Computer vision and machine learning for pattern recognition in LHC data
Lead Research Organisation:
University College London
Department Name: Physics and Astronomy
Abstract
The current track finding algorithms adopted in the LHC experiments are based on the combinatorial track following. The combinatorial stage of the algorithm combines hits from a subset of sensors into short track segments called seeds. The track following stage traces each seed through the detector volume and picks up hits belonging to a seeded track. As the seed number scales non-linearly with the number of hits, it leads to ever-increasing demand for CPU, as the LHC will continue to increase the beam intensities over the next decades. This motivates investigating novel, non-combinatorial approaches for track finding, which could lead to huge savings in CPU needs over the LHC lifetime. The aim of this project is to explore and compare pattern recognition methods based on integral transformations, in particular, iterative re-weighted Hough Transform (HT) and multiscale Radon Transform (RT) with a set of predefined hit patterns. Machine learning (ML) is a crucial component in both approaches. For example, a ML-based classifier can analyse feature vectors extracted from HT images in order to detect hits from tracks of interest. For the RT approach, pattern set optimization is crucial for performance and overall feasibility, especially, for hardware-based track finding.
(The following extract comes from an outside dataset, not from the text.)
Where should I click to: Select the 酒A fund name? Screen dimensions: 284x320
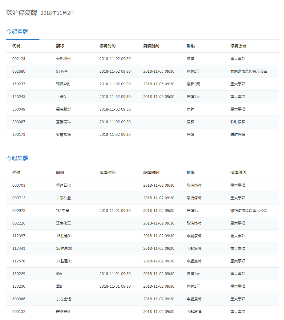point(59,274)
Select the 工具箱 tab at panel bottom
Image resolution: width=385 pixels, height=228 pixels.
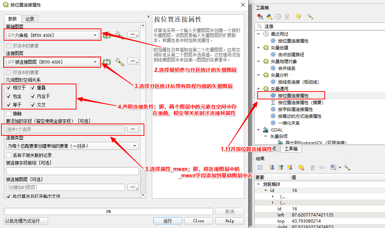click(291, 149)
Using the ML techniques, the pattern set can be learned as an approximation of sparsely coded set of training reference tracks representing expected events of interest.
Studentship Projects
Project Reference | Relationship | Related To | Start | End | Student Name |
---|---|---|---|---|---|
ST/P006736/1 | 01/10/2017 | 30/09/2024 | |||
1966475 | Studentship | ST/P006736/1 | 01/10/2017 | 30/09/2021 | Charlie Donaldson |